NC State’s ClassEvals allows students to rate and comment on their courses at the end of each semester to aid in course feedback and improvement. Recently, despite professors’ urging students to use it, ClassEvals has seen low completion rates.
As NC State’s student body grows, more students are submitting ClassEvals. Yet the ClassEvals response rate has fallen over 15% in the past decade. During the fall 2013 semester, 148,744 ClassEvals were submitted, a 49% response rate. During the fall 2023 semester, 169,596 ClassEvals were submitted for 16-week classes — only a 32.21% response rate.
Chris Anson, a distinguished university professor in the Department of English, has taught for 40 years and won several teaching awards, such as the NC State Outstanding Teacher Award. He said it is crucial students utilize ClassEvals to help improve their courses for the next semester.
“I take them seriously,” Anson said. “I think about them. I use them and am constantly innovating with my instruction. I want to make sure that I’m doing the best that I can as a teacher for students.”

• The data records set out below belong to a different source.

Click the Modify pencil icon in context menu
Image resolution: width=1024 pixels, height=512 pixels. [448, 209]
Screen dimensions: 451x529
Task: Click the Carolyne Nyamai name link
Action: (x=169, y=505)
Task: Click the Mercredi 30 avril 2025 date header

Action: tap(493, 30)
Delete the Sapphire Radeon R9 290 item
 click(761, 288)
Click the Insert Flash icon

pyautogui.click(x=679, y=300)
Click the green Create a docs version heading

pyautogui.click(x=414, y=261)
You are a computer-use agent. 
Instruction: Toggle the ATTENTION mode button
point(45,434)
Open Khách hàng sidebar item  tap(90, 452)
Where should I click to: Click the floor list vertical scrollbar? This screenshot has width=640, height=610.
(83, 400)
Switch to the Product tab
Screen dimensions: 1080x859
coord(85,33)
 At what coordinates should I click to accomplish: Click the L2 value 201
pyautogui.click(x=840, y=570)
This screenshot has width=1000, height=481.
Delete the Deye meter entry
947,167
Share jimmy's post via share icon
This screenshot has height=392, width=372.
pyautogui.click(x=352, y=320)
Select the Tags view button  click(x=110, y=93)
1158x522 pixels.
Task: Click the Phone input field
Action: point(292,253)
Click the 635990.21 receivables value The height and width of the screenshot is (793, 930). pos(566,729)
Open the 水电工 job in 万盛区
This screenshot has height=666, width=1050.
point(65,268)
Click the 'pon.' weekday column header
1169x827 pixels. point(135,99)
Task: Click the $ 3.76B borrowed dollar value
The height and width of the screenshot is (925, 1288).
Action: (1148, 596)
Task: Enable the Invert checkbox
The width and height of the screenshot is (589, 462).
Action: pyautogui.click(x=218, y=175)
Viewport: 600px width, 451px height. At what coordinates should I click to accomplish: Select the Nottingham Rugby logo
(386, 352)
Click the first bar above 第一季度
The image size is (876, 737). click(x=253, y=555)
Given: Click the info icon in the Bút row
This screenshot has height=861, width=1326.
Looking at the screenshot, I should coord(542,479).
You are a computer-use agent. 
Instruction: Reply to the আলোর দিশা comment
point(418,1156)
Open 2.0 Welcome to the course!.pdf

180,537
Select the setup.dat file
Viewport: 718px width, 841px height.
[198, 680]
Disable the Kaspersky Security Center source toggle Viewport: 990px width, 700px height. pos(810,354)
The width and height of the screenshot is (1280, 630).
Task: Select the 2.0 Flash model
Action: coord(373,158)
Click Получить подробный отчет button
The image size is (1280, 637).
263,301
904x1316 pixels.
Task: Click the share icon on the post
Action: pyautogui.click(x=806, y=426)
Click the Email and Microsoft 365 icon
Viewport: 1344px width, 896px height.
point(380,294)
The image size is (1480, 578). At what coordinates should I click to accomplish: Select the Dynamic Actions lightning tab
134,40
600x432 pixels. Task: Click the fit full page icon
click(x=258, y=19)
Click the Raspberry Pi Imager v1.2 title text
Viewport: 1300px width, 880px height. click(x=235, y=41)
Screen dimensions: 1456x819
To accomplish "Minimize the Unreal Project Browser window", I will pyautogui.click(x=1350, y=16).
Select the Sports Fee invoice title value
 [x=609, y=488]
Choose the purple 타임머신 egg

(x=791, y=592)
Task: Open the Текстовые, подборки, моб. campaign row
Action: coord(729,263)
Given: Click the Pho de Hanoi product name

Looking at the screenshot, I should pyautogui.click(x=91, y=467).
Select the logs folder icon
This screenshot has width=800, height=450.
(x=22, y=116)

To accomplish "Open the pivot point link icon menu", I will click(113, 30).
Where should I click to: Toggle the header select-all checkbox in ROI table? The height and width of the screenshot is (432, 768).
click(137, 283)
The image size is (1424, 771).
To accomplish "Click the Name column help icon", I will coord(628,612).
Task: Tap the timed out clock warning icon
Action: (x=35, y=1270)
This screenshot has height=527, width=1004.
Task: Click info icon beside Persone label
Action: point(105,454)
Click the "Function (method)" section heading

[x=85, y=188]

While Anson won’t fundamentally change his course, he said he is willing to make minor adjustments to things students suggest, like altering the reading load students have throughout the week.
Pieter Verhallen, an assistant teaching professor of marketing, has taught at the Poole College of Management for just over two years. He said with over 1,400 students per year, feedback from CourseEvals helps with improving his classes.
Verhallen, who moved to the U.S. from the Netherlands, said he transitioned from a problem-based learning style in the Netherlands to a lecture-based style at NC State. After his first semester teaching, Verhallen said he incorporated his students’ feedback into his instruction, leading to improved ClassEvals scores with a lower variance.
“I definitely get some comments on things that could be better,” Verhallen said. “And then I immediately note it down. I put it into my to-do list, to review all my materials and to adapt where necessary.”
Anson said all teaching faculty undergo annual reviews, for which each professor submits an activities report that includes research, teaching and service. But the report also includes students’ anonymous feedback and response rates to ClassEvals.
During tenure reviews, a department’s voting faculty reviews the professors’ evaluations and comments in full. Students’ comments in ClassEvals can influence whether a professor earns a tenured position, and they have a say in post-tenure reviews held after five years.
Verhallen said the numerical ratings from ClassEvals are more influential for annual performance reviews in the Poole College of Management.
“Normally, we’re trying to look at quantitative data,” Verhallen said. “That is the main, dominant [way] we are evaluated and reviewed.”
Verhallen also said comments provide context on the numbers, allowing students to provide constructive feedback and explain their ratings. These insights would then allow professors to alter their courses, such as by updating course materials.
Anson said his ClassEvals participation rate is about 80% each semester. Yet Verhallen’s participation rate for two of his marketing classes during the fall 2023 semester was only 26.09% — still above the average response rate of 24.51% among professors in the Poole College of Management.
Anson and Verhallen both encouraged students to fill out ClassEvals. Anson said the Department of English always has a goal of a 100% ClassEvals completion rate.